Task prompt: Reproduce the listing exactly, please, with every line intact.
___ Material provided ___
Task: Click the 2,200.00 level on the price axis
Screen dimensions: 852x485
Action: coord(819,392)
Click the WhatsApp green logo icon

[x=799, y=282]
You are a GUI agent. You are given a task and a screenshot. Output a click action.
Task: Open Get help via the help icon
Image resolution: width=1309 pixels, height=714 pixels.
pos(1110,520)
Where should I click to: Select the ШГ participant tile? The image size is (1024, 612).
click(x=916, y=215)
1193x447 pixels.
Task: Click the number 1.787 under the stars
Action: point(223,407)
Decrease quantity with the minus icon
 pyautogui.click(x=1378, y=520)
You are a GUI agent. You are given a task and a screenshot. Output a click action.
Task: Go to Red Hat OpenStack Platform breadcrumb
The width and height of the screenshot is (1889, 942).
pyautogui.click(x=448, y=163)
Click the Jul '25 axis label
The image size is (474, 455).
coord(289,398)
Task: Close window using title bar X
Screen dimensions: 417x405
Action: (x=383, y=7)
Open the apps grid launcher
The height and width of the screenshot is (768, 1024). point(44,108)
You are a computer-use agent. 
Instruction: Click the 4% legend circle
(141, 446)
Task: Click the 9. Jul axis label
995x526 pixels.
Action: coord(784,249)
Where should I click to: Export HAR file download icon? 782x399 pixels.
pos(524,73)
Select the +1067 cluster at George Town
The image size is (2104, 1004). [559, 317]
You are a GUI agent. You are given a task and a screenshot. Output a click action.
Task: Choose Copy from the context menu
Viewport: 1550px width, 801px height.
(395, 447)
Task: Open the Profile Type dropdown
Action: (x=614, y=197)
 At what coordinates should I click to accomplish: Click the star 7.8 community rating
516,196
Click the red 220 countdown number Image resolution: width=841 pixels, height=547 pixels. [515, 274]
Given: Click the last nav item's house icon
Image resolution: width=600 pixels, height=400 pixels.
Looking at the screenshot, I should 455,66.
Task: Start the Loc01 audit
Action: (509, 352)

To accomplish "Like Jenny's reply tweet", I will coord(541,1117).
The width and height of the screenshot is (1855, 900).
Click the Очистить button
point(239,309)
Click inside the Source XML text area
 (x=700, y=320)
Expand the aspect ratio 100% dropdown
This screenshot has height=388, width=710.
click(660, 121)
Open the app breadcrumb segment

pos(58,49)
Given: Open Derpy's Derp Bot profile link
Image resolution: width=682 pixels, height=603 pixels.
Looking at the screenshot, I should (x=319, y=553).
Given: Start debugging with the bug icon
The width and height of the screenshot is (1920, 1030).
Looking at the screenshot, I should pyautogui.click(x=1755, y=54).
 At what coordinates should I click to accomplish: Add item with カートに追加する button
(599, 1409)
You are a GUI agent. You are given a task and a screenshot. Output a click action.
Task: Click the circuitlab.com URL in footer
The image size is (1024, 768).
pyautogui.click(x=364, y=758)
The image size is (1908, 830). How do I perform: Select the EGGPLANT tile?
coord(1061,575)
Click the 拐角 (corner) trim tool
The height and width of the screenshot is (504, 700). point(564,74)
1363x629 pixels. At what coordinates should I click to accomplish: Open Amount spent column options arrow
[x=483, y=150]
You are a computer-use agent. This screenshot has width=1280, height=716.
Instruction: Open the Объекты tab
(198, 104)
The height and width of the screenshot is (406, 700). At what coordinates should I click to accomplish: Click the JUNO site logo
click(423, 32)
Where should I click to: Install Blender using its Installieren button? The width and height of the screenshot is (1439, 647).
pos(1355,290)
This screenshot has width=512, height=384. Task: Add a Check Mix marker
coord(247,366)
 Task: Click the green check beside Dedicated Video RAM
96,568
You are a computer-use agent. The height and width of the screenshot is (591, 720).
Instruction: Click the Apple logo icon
___
Task answer:
Task: Click the 2,200.00 level on the price axis
Screen dimensions: 852x485
Action: coord(819,392)
Click the WhatsApp green logo icon

[x=799, y=282]
You are a GUI agent. You are given a task and a screenshot. Output a click action.
Task: Open Get help via the help icon
Image resolution: width=1309 pixels, height=714 pixels.
pos(1110,520)
Where should I click to: Select the ШГ participant tile? The image size is (1024, 612).
click(x=916, y=215)
1193x447 pixels.
Task: Click the number 1.787 under the stars
Action: point(223,407)
Decrease quantity with the minus icon
 pyautogui.click(x=1378, y=520)
You are a GUI agent. You are given a task and a screenshot. Output a click action.
Task: Go to Red Hat OpenStack Platform breadcrumb
The width and height of the screenshot is (1889, 942).
pyautogui.click(x=448, y=163)
Click the Jul '25 axis label
The image size is (474, 455).
coord(289,398)
Task: Close window using title bar X
Screen dimensions: 417x405
Action: (x=383, y=7)
Open the apps grid launcher
The height and width of the screenshot is (768, 1024). point(44,108)
You are a computer-use agent. 
Instruction: Click the 4% legend circle
(141, 446)
Task: Click the 9. Jul axis label
995x526 pixels.
Action: coord(784,249)
Where should I click to: Export HAR file download icon? 782x399 pixels.
pos(524,73)
Select the +1067 cluster at George Town
The image size is (2104, 1004). [559, 317]
You are a GUI agent. You are given a task and a screenshot. Output a click action.
Task: Choose Copy from the context menu
Viewport: 1550px width, 801px height.
(395, 447)
Task: Open the Profile Type dropdown
Action: (x=614, y=197)
 At what coordinates should I click to accomplish: Click the star 7.8 community rating
516,196
Click the red 220 countdown number Image resolution: width=841 pixels, height=547 pixels. [515, 274]
Given: Click the last nav item's house icon
Image resolution: width=600 pixels, height=400 pixels.
Looking at the screenshot, I should 455,66.
Task: Start the Loc01 audit
Action: (509, 352)

To accomplish "Like Jenny's reply tweet", I will coord(541,1117).
The width and height of the screenshot is (1855, 900).
Click the Очистить button
point(239,309)
Click inside the Source XML text area
 (x=700, y=320)
Expand the aspect ratio 100% dropdown
This screenshot has height=388, width=710.
click(660, 121)
Open the app breadcrumb segment

pos(58,49)
Given: Open Derpy's Derp Bot profile link
Image resolution: width=682 pixels, height=603 pixels.
Looking at the screenshot, I should (x=319, y=553).
Given: Start debugging with the bug icon
The width and height of the screenshot is (1920, 1030).
Looking at the screenshot, I should pyautogui.click(x=1755, y=54).
 At what coordinates should I click to accomplish: Add item with カートに追加する button
(599, 1409)
You are a GUI agent. You are given a task and a screenshot. Output a click action.
Task: Click the circuitlab.com URL in footer
The image size is (1024, 768).
pyautogui.click(x=364, y=758)
The image size is (1908, 830). How do I perform: Select the EGGPLANT tile?
coord(1061,575)
Click the 拐角 (corner) trim tool
The height and width of the screenshot is (504, 700). point(564,74)
1363x629 pixels. At what coordinates should I click to accomplish: Open Amount spent column options arrow
[x=483, y=150]
You are a computer-use agent. This screenshot has width=1280, height=716.
Instruction: Open the Объекты tab
(198, 104)
The height and width of the screenshot is (406, 700). At what coordinates should I click to accomplish: Click the JUNO site logo
click(423, 32)
Where should I click to: Install Blender using its Installieren button? The width and height of the screenshot is (1439, 647).
pos(1355,290)
This screenshot has width=512, height=384. Task: Add a Check Mix marker
coord(247,366)
 Task: Click the green check beside Dedicated Video RAM
96,568
You are a computer-use agent. The height and width of the screenshot is (591, 720).
Instruction: Click the Apple logo icon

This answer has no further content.